◆ **Task details**
Pull every line with "Given" from the entries below.

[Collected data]

•••••

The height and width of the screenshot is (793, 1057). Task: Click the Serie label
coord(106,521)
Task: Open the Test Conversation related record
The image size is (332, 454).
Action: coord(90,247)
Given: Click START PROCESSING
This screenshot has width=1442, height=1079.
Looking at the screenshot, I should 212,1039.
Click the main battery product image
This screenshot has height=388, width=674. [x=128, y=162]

•••••

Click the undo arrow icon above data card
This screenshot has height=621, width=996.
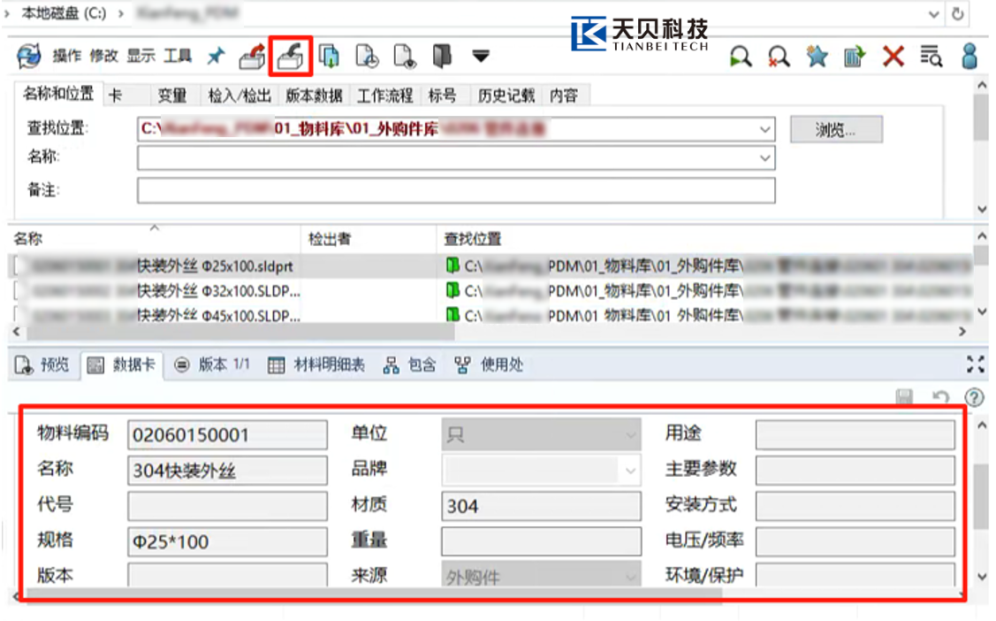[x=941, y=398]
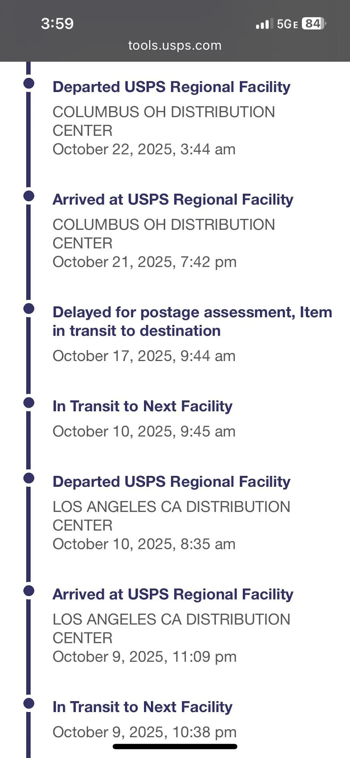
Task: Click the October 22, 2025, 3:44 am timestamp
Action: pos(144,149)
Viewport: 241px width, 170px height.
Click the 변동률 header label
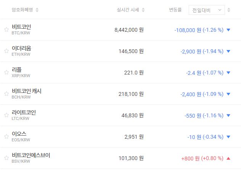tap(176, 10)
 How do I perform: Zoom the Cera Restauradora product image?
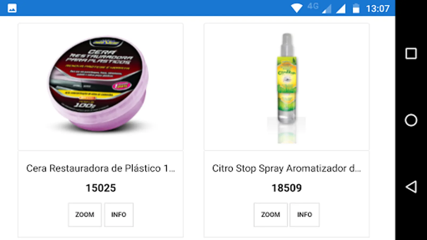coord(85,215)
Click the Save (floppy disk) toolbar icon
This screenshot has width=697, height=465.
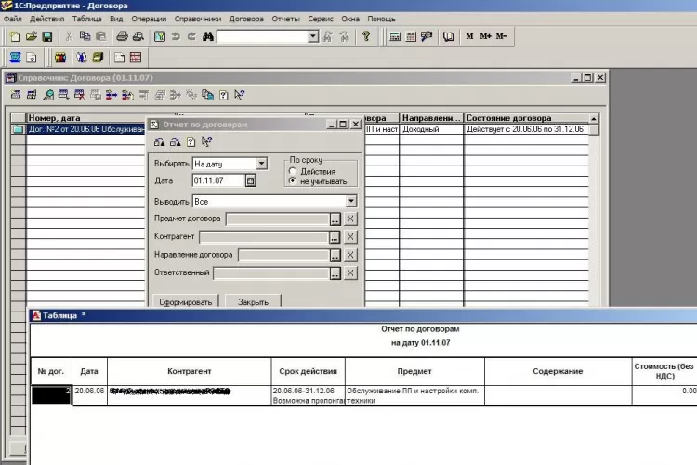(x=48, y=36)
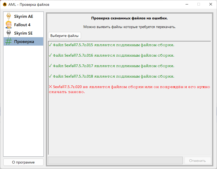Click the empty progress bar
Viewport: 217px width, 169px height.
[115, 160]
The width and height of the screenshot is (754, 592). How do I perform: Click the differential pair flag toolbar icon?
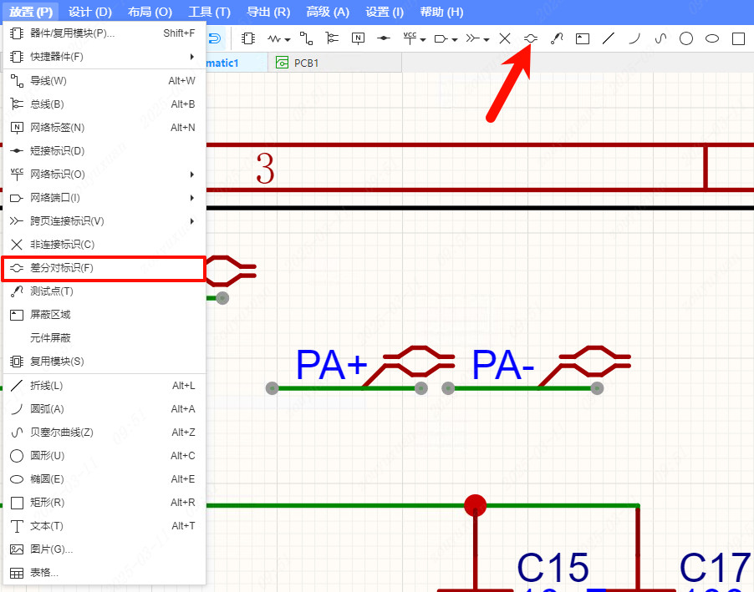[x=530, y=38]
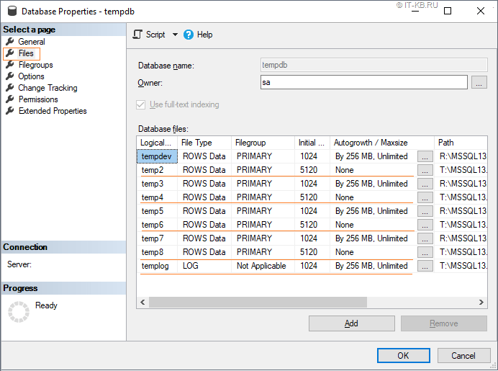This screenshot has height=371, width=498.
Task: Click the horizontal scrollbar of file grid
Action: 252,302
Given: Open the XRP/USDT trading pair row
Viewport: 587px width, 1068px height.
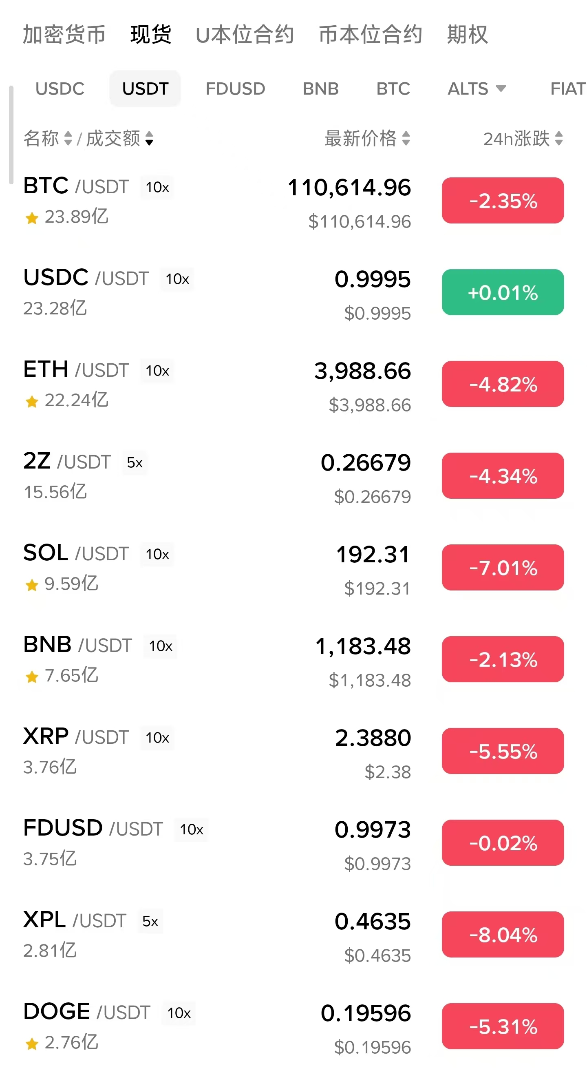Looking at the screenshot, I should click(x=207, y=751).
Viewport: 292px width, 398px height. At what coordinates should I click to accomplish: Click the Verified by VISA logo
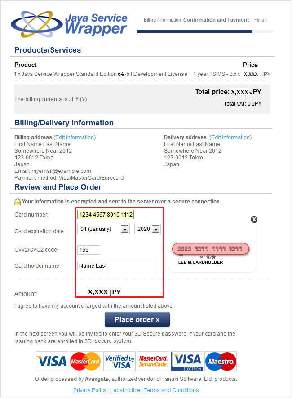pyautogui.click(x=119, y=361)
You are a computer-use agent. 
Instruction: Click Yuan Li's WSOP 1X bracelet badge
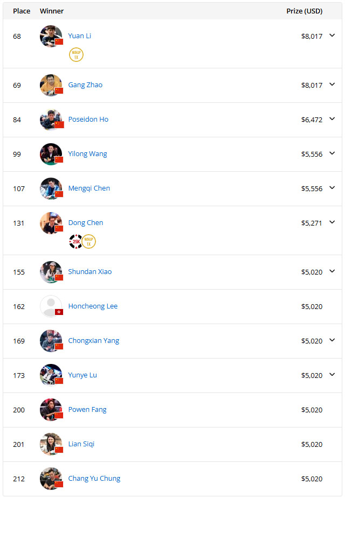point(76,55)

•••••

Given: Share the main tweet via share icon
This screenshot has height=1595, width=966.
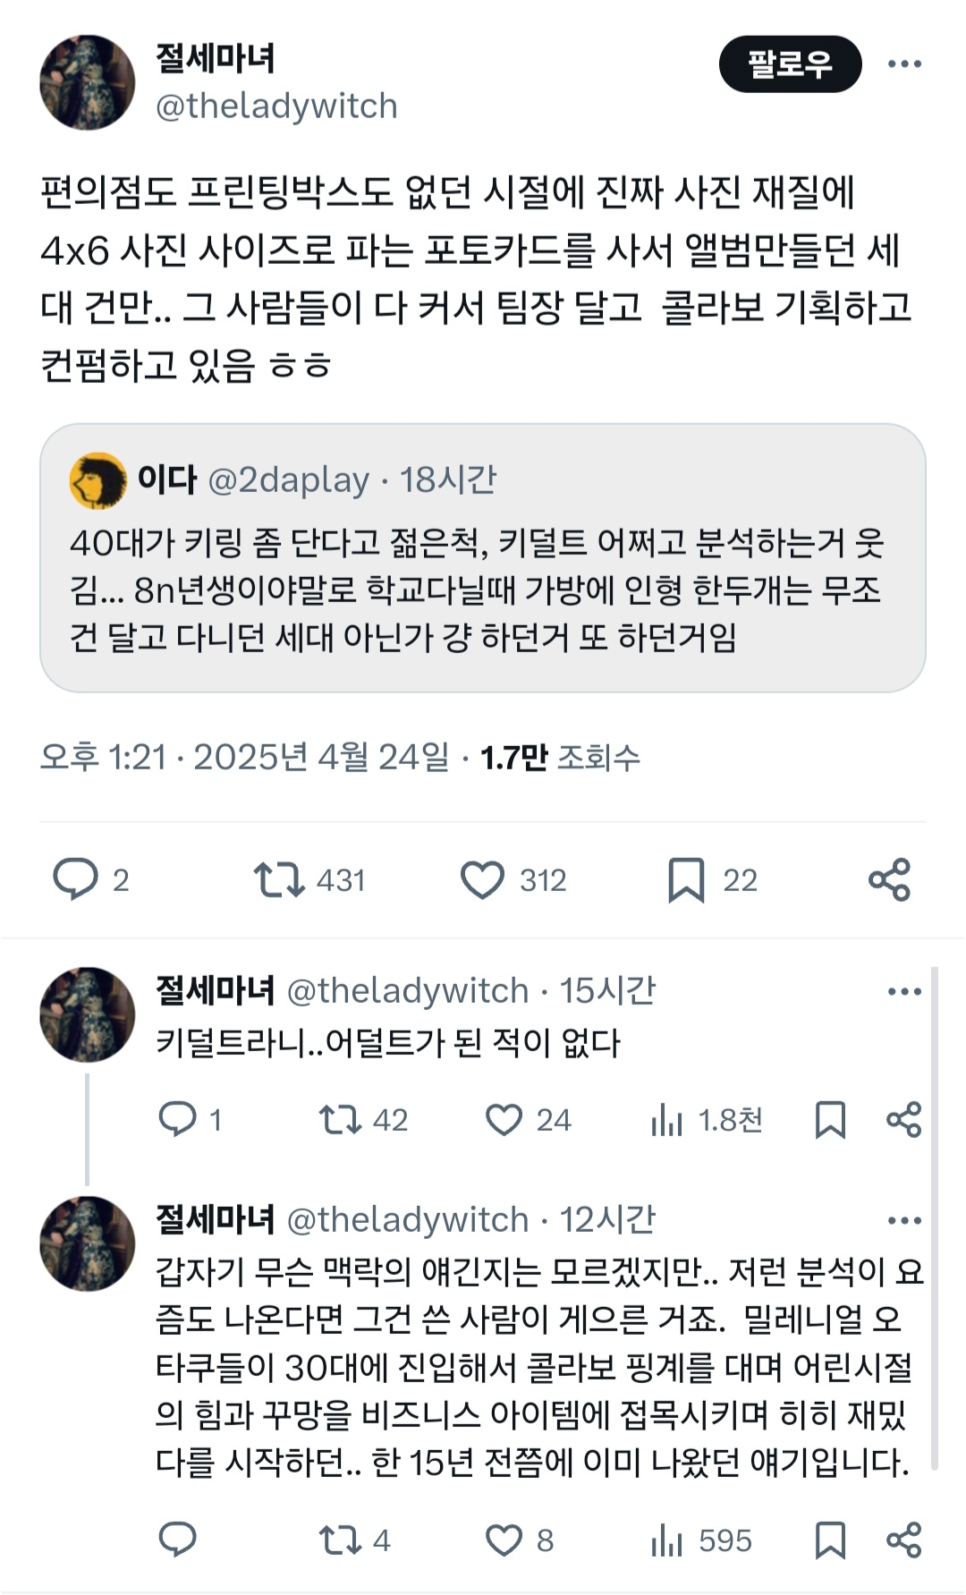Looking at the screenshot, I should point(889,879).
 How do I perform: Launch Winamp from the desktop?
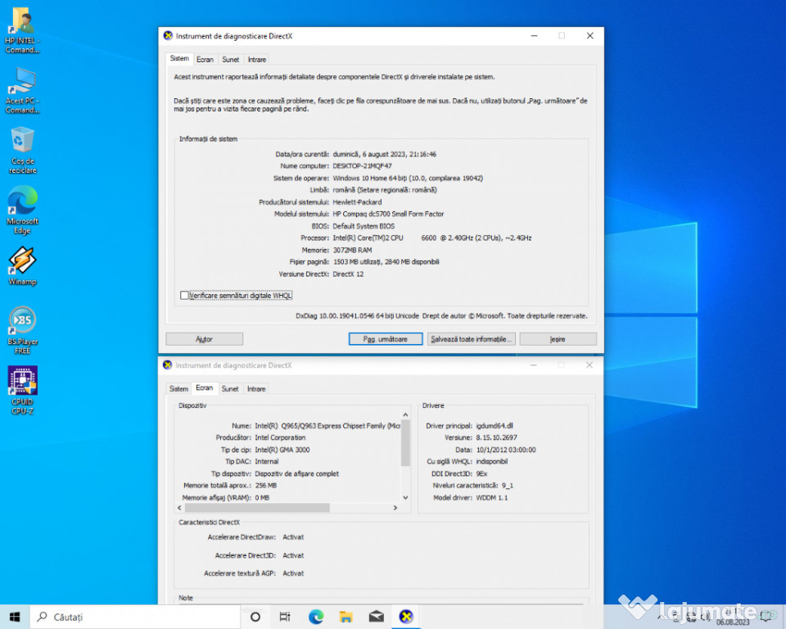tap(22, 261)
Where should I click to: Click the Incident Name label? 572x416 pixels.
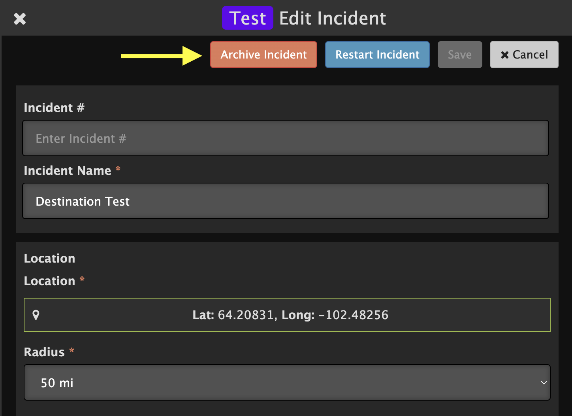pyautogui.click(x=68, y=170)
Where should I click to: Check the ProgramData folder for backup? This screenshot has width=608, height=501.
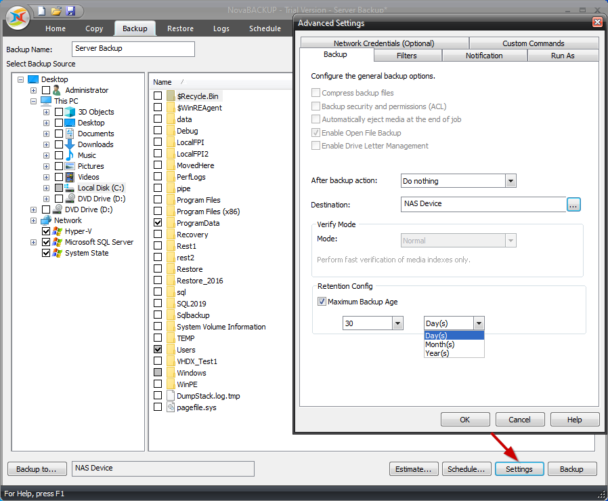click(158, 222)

•••••

◆ **Response**
Given: Click START PROCESSING
Given: Open the XRP/USDT trading pair row
Given: Share the main tweet via share icon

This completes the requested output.